[RFC 3/8] nvmet: Use p2pmem in nvme target

Thu Apr 6 08:52:36 PDT 2017

Hey Sagi,

On 05/04/17 11:47 PM, Sagi Grimberg wrote:
> Because the user can get it wrong, and its our job to do what we can in
> order to prevent the user from screwing itself.

Well, "screwing" themselves seems a bit strong. It wouldn't be much
different from a lot of other tunables in the system. For example, it
would be similar to the user choosing the wrong io scheduler for their
disk or workload. If you change this setting without measuring
performance you probably don't care too much about the result anyway.

> I wasn't against it that much, I'm all for making things "just work"
> with minimal configuration steps, but I'm not sure we can get it
> right without it.

Ok, well in that case I may reconsider this in the next series.

>>>> Ideally, we'd want to use an NVME CMB buffer as p2p memory.
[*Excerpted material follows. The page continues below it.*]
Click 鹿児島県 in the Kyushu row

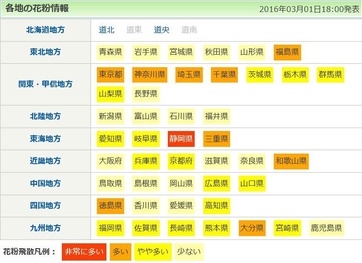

This would
>>>> save an extra PCI transfer as the NVME card could just take the data
>>>> out of it's own memory. However, at this time, cards with CMB buffers
>>>> don't seem to be available.
>>>
>>> Even if it was available, it would be hard to make real use of this
>>> given that we wouldn't know how to pre-post recv buffers (for in-capsule
>>> data). But let's leave this out of the scope entirely...
>>
>> I don't understand what you're referring to. We'd simply use the CMB
>> buffer as a p2pmem device, why does that change anything?
> 
> I'm referring to the in-capsule data buffers pre-posts that we do.
> Because we prepare a buffer that would contain in-capsule data, we have
> no knowledge to which device the incoming I/O is directed to, which
> means we can (and will) have I/O where the data lies in CMB of device
> A but it's really targeted to device B - which sorta defeats the purpose
> of what we're trying to optimize here...

Well, the way I've had it is that each port gets one p2pmem device. So
you'd only want to put NVMe devices that will work with that p2pmem
device behind that port. Though, I can see that being a difficult
restriction seeing it probably means you'll need to have one port per
nvme device if you want to use the CMB buffer of each device. I'll have
to think about that some. Also, it's worth noting that we aren't even
optimizing in-capsule data at this time.

> Still the user can get it wrong. Not sure we can get a way without
> keeping track of this as new devices join the subsystem.

Yeah, I understand. I'll have to think some more about all of this. I'm
starting to see some ways to improve thing.s

Thanks,

Logan